为了让CN备库连接到secondary的worker,还需要在CN备库上设置以下参数

sudo -i -u postgres psql -c "alter system set citus.use_secondary_nodes=always;"
sudo -i -u postgres psql -c "select pg_reload_conf();"

这个参数的变更只对新创建的会话生效,如果希望立即生效,需要在修改参数后杀掉已有会话。

现在分别到CN主库和备库上执行同一条SQL,可以看到SQL被发往不同的worker。

CN主库(未设置citus.use_secondary_nodes=always):

[root@citus_cn1 ~]# sudo -i -u postgres psql -c "explain select * from tb1;" 
                                 QUERY PLAN                                  
-----------------------------------------------------------------------------
 Custom Scan (Citus Adaptive)  (cost=0.00..0.00 rows=100000 width=36)
   Task Count: 64
   Tasks Shown: One of 64
   ->  Task
         Node: host=10.10.10.142 port=5432 dbname=postgres
         ->  Seq Scan on tb1_102008 tb1  (cost=0.00..3.58 rows=158 width=22)
(6 rows)

CN备库(设置了citus.use_secondary_nodes=always):

[root@citus_cn2 ~]# sudo -i -u postgres psql -c "explain select * from tb1;"  
                                 QUERY PLAN                                  
-----------------------------------------------------------------------------
 Custom Scan (Citus Adaptive)  (cost=0.00..0.00 rows=100000 width=36)
   Task Count: 64
   Tasks Shown: One of 64
   ->  Task
         Node: host=10.10.10.143 port=5432 dbname=postgres
         ->  Seq Scan on tb1_102008 tb1  (cost=0.00..3.58 rows=158 width=22)
(6 rows)

由于CN也会发生主备切换,citus.use_secondary_nodes 参数必须动态调节。
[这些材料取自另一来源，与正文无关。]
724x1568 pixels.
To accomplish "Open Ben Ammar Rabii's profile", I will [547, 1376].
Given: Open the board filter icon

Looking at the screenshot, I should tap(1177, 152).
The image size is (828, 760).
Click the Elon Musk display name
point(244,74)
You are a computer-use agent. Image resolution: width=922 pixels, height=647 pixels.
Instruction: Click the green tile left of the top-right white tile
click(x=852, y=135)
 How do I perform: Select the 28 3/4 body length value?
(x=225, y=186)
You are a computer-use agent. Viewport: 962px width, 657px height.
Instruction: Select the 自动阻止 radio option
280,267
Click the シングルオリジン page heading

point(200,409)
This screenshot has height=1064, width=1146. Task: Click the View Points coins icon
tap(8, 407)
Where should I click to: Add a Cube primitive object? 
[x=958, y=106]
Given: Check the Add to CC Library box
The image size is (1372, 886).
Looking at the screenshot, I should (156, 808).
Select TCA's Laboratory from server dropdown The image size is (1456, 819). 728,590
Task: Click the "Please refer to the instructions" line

这可以使用 Patroni 的回调脚本实现

创建动态设置参数的/pgsql/switch_use_secondary_nodes.sh

#!/bin/bash

DBNAME=postgres
KILL_ALL_SQL="select pg_terminate_backend(pid) from pg_stat_activity  where backend_type='client backend' and application_name <> 'Patroni' and pid <> pg_backend_pid()"

action=$1
role=$2
cluster=$3


log()
{
  echo "[switch_use_secondary_nodes]: $*"|logger
}

alter_use_secondary_nodes()
{
  value="$1"
  oldvalue=`psql -d postgres -Atc "show citus.use_secondary_nodes"`
  if [ "$value" = "$oldvalue" ] ; then
    log "old value of use_secondary_nodes already be '${value}', skip change"
	return
  fi

  psql -d ${DBNAME} -c "alter system set citus.use_secondary_nodes=${value}" >/dev/null
  rc=$?
  if [ $rc -ne 0 ] ;then
    log "fail to alter use_secondary_nodes to '${value}' rc=$rc"
    exit 1
  fi

  psql -d ${DBNAME} -c 'select pg_reload_conf()' >/dev/null
  rc=$?
  if [ $rc -ne 0 ] ;then
    log "fail to call pg_reload_conf() rc=$rc"
    exit 1
  fi

  log "changed use_secondary_nodes to '${value}'"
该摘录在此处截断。